Auch viele Muslime wollen heutzutage vegan essen, und für sie ist ein Kaschrut-Siegel genauso gut wie ein Halal-Siegel. Millionen von Muslimen weltweit, die halal essen, verlassen sich schon heute auf Koscher-Siegel.

Ist vegane Ernährung in jüdischen Gemeinden weltweit ein Trend?
Trend ist meiner Meinung nach nicht das richtige Wort. Das ist keine Mode, es geht um Werte. Auch die Abschaffung der Sklaverei war keine Modeerscheinung, sondern eine Umkehr zu einem moralischeren Leben. In Israel gibt es heute sehr viele Veganer, wir sind sozusagen die Welthauptstadt des Veganismus, und es gibt hier kaum noch ein Restaurant ohne vegane Speisekarte. Die Menschen möchten moralischer werden und sich gesünder ernähren. Ganz im Sinn des Rabbi Nachman von Bratzlaw, der für ein Leben im Sinne des gesunden Menschenverstandes plädiert hat. Auch Israels Präsident Reuven Rivlin hat den Wert meiner Arbeit anerkannt. Und ich arbeite mit vielen Rabbinern zusammen, darunter auch Rabbinern aus Bnei Brak.

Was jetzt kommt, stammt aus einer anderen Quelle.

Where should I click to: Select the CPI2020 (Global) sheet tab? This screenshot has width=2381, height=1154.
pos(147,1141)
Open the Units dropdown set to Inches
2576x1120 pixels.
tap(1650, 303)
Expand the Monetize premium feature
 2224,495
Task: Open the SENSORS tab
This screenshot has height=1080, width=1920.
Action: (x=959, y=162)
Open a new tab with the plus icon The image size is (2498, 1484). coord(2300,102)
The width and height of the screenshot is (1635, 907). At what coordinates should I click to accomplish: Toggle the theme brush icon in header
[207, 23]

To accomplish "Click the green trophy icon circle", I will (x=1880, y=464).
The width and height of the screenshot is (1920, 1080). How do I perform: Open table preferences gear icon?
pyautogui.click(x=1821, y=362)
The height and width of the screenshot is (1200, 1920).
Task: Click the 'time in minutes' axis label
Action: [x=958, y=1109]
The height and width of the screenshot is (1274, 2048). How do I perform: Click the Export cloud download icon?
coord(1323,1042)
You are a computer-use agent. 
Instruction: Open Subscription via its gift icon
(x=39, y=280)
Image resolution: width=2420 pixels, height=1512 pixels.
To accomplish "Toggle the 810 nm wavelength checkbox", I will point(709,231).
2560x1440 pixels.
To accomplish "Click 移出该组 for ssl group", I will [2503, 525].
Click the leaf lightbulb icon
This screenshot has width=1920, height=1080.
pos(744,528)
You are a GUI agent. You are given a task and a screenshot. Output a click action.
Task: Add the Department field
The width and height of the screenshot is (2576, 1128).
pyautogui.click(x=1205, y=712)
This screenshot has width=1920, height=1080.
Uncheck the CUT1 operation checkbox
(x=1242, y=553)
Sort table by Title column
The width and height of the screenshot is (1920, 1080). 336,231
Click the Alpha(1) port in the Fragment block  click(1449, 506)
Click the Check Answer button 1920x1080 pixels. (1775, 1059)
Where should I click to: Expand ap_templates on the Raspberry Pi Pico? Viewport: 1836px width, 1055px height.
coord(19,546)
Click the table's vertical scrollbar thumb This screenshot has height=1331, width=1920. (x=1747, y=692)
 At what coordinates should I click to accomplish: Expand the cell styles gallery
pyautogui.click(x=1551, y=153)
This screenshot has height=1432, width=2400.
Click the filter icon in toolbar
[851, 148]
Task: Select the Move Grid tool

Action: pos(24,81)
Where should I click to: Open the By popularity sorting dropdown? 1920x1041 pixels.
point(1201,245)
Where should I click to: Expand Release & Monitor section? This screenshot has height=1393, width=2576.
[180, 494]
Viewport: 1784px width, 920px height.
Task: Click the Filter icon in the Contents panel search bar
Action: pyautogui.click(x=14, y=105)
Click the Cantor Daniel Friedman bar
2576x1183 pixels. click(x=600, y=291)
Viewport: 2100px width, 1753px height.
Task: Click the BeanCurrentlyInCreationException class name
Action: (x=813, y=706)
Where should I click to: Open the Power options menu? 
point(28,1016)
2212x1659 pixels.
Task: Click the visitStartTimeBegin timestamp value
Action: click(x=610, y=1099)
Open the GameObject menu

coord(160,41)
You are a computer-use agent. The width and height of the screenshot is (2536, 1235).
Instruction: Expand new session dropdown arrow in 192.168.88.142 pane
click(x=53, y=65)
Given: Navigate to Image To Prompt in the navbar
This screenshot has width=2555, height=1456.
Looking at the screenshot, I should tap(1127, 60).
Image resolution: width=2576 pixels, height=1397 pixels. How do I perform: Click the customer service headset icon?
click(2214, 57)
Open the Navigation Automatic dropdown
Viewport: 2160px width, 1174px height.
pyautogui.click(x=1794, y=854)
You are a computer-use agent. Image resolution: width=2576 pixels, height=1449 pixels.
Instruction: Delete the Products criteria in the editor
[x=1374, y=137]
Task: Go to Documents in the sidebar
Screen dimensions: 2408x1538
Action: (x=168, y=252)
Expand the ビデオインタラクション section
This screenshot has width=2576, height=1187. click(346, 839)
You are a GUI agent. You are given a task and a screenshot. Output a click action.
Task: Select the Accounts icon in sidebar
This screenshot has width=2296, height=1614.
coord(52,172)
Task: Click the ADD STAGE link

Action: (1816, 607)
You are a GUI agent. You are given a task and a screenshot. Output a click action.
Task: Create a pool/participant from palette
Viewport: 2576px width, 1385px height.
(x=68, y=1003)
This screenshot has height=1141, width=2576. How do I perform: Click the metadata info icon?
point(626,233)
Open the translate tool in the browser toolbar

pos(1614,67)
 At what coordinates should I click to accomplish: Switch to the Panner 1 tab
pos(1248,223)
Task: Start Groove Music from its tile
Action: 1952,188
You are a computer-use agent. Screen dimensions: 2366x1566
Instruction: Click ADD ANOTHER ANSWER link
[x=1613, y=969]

Haben sich auch schon Juden aus Deutschland an Sie gewandt, um das koscher-vegane Siegel zu bekommen?
Bis jetzt noch nicht offiziell, wir haben gerade erst angefangen. Aber ich war vor ein paar Monaten in Deutschland. Ich habe einen Freund in Frankfurt, der dort mehrere vegane Restaurants betreibt. Dort habe ich mehrere Vorträge über vegane Ernährung gehalten, es waren auch Rabbiner und Mitglieder der jüdischen Gemeinde dort.

Was muss jemand tun, der Ihr veganes Koscher-Siegel führen will?
Er muss Online-Formulare über seine Produktionsweise ausfüllen und über die Rohstoffe, die er dabei verwendet – die Angaben sind sehr detailliert. Manchmal reicht schon eine einzige Komponente aus, damit das Produkt nicht mehr als vegan oder als koscher gilt.

Und wie können Sie das überprüfen? Manche Leute könnten falsche Angaben machen …
Ich arbeite mit Maschgichim und Rabbinern weltweit zusammen. Mich kann niemand betrügen.

Sie sind orthodoxer Rabbiner in Israel. Haben Sie eine Gemeinde?
Nein, ich bin Buchautor und unterrichte gelegentlich in Jeschiwot.

Und wovon leben Sie?
Ich bin Leiter der Organisation »Lechatchila« und halte Vorträge.

Wie viel kostet Ihr Zertifikat?
Das kommt ganz auf den Einzelfall an. Aber wir machen damit keinen großen Gewinn, der Preis ist symbolisch. Es geht um das Prinzip.

Mit dem israelischen Rabbiner sprach Ayala Goldmann.